Do Bugs Come Out in the Winter?
You may be wondering about what happens to all the bugs when winter sets in, and you may be asking yourself whether bugs come out in the winter. AAI Pest Control experts shared the different ways through which bugs survive the winter in order to come out in full force when the weather gets warmer.
You may be aware that many species of birds migrate to warmer regions when the winter season starts and they or their offspring return when the weather changes to what they prefer.
The same survival method is used by many varieties of insects, such as leafhoppers, beetles, butterflies, moths, milkweed bugs and locusts. The insects fly south and locate a warm place where they can reproduce.

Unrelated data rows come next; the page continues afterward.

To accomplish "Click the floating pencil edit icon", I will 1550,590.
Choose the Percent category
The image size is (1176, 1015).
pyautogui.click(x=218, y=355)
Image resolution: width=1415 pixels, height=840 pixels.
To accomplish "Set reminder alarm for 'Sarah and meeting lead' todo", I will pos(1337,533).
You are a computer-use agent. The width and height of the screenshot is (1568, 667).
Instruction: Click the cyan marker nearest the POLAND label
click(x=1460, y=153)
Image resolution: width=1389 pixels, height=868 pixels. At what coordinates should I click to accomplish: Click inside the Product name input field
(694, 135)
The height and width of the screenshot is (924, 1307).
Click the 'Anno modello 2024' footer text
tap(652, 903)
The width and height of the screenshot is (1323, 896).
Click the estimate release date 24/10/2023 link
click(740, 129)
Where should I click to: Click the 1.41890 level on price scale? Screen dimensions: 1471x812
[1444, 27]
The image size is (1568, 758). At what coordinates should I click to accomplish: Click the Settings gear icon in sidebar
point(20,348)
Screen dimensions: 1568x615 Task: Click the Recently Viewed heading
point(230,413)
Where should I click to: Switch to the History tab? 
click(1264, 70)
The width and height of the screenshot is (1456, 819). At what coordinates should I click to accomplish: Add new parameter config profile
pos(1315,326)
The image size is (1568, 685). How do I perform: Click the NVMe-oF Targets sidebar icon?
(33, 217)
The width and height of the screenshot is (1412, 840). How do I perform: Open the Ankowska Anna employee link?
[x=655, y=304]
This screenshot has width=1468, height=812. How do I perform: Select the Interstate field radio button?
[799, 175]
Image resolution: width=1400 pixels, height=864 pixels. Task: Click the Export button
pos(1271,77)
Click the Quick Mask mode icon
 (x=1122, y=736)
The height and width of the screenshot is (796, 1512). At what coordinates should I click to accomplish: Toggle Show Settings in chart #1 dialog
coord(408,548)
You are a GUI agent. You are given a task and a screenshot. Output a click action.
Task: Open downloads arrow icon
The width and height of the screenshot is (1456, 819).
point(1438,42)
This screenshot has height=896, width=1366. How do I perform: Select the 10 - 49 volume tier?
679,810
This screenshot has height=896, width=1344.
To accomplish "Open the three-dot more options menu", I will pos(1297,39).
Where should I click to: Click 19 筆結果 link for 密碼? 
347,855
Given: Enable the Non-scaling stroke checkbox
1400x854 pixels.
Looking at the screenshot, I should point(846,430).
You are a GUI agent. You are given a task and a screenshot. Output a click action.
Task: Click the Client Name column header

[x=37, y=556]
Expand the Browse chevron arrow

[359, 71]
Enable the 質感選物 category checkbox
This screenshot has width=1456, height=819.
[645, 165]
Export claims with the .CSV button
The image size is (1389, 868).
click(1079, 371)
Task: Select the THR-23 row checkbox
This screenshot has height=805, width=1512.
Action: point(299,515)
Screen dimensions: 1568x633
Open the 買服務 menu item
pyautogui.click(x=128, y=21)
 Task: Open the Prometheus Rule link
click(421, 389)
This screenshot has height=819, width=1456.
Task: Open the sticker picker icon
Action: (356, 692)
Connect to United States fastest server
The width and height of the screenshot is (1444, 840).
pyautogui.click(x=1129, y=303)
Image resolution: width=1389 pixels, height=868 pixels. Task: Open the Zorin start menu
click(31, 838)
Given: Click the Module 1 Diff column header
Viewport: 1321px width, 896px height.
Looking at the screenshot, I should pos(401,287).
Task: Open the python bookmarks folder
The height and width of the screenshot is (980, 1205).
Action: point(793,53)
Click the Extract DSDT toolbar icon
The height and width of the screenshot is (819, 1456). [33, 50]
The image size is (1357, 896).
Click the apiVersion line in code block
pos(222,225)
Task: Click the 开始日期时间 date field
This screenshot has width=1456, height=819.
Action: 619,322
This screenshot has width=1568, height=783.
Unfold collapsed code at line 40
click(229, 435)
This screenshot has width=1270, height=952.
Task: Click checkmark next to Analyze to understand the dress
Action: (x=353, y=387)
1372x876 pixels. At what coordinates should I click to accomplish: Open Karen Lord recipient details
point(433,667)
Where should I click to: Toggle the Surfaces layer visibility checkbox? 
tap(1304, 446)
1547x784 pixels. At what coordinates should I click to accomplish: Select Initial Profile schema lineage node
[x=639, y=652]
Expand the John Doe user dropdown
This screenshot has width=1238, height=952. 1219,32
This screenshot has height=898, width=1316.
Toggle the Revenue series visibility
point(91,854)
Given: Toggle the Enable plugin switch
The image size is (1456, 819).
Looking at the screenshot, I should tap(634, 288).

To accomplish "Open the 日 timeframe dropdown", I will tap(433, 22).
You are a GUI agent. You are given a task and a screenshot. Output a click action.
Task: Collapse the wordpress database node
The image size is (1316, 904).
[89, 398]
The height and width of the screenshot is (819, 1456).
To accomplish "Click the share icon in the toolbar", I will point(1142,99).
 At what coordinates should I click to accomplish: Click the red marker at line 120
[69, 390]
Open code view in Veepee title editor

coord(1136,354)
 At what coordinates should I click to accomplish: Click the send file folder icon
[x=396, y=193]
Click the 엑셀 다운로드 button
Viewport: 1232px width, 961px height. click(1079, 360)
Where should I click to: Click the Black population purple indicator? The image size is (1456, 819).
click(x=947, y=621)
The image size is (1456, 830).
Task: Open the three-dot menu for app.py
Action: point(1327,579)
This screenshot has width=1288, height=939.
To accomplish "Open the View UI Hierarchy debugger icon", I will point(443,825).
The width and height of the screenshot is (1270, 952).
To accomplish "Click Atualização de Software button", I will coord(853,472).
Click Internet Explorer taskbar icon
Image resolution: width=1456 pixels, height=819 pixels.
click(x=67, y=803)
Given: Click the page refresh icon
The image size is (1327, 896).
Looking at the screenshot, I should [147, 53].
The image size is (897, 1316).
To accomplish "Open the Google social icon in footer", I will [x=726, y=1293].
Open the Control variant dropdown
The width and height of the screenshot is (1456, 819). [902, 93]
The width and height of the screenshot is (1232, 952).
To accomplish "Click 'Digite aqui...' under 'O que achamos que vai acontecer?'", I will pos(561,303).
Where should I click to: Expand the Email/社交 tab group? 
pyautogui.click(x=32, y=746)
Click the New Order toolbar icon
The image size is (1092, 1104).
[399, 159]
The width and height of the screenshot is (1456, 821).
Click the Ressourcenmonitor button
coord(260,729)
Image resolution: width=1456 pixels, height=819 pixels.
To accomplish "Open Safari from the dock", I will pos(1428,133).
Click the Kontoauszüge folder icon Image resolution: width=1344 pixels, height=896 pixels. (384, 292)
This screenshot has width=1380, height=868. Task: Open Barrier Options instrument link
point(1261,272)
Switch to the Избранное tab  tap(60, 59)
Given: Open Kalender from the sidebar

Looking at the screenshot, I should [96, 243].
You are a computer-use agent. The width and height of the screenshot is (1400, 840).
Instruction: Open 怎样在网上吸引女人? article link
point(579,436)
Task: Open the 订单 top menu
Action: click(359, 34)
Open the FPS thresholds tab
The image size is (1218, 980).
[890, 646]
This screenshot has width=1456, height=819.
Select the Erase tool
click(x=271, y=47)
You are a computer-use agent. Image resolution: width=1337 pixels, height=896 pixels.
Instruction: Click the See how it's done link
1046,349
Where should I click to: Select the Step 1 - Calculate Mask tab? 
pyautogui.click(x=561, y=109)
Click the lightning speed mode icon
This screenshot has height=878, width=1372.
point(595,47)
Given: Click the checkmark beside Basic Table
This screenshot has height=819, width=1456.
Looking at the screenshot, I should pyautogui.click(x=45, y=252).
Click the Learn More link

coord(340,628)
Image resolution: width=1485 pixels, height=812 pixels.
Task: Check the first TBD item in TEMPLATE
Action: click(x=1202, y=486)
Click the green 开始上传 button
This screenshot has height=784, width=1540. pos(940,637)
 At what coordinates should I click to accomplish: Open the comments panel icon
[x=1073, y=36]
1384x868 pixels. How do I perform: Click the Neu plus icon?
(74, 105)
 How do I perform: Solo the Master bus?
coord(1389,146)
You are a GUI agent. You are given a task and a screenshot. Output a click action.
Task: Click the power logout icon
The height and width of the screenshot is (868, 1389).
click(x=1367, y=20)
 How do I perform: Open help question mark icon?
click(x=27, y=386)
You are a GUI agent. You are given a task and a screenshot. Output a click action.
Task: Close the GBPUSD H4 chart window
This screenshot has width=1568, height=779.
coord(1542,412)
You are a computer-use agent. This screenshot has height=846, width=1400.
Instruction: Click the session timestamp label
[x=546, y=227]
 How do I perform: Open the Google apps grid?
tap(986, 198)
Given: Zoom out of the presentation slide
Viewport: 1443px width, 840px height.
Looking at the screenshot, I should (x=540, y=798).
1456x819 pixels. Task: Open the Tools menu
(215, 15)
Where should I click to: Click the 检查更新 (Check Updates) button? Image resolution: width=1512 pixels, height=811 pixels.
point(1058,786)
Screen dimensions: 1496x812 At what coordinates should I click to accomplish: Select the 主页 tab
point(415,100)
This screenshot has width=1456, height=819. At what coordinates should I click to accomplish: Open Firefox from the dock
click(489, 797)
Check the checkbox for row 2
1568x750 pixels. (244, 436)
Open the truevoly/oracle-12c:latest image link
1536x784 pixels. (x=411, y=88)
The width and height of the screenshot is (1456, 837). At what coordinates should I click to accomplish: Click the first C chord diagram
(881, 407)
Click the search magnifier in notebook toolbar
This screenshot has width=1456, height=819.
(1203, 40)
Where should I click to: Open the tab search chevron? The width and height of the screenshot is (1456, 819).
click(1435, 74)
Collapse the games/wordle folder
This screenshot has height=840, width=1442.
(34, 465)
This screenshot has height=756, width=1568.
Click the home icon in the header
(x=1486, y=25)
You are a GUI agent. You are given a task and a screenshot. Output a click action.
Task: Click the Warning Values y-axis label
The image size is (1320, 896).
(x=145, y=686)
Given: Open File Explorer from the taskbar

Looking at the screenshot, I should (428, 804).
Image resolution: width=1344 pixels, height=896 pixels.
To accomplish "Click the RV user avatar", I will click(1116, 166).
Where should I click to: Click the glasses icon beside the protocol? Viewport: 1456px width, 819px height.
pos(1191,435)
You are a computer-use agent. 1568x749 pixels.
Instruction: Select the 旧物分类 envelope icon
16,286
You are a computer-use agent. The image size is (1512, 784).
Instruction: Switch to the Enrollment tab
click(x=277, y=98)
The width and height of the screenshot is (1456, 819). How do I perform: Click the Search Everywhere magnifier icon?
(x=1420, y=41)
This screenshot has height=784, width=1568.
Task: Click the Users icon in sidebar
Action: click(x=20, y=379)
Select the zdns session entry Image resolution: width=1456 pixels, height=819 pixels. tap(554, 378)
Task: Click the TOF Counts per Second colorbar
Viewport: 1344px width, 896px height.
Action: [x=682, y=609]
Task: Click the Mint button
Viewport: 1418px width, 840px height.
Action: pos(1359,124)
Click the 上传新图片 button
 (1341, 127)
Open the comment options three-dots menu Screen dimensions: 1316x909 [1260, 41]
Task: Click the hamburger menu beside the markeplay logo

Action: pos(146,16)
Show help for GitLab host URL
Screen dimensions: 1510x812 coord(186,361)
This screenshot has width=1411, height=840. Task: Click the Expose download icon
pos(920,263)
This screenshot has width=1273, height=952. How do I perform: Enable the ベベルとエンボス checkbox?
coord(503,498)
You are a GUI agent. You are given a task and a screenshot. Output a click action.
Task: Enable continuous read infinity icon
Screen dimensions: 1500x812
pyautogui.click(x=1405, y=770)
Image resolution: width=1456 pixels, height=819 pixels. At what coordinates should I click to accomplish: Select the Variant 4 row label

When winter ends, the young insects fly back north after the short lifespans of their parent’s end. Monarch butterflies, according to Modesto pest control professionals, are an interesting exception to this rule since the same insects that left for winter return to their same habitat once winter ends.
AAI Pest Control inspectors say that insects can also hibernate in order to survive the harsh winter months. This phase is called diapause. The insects have an inbuilt mechanism which triggers the addition of fat onto their bodies when the daylight hours start getting fewer as winter nears.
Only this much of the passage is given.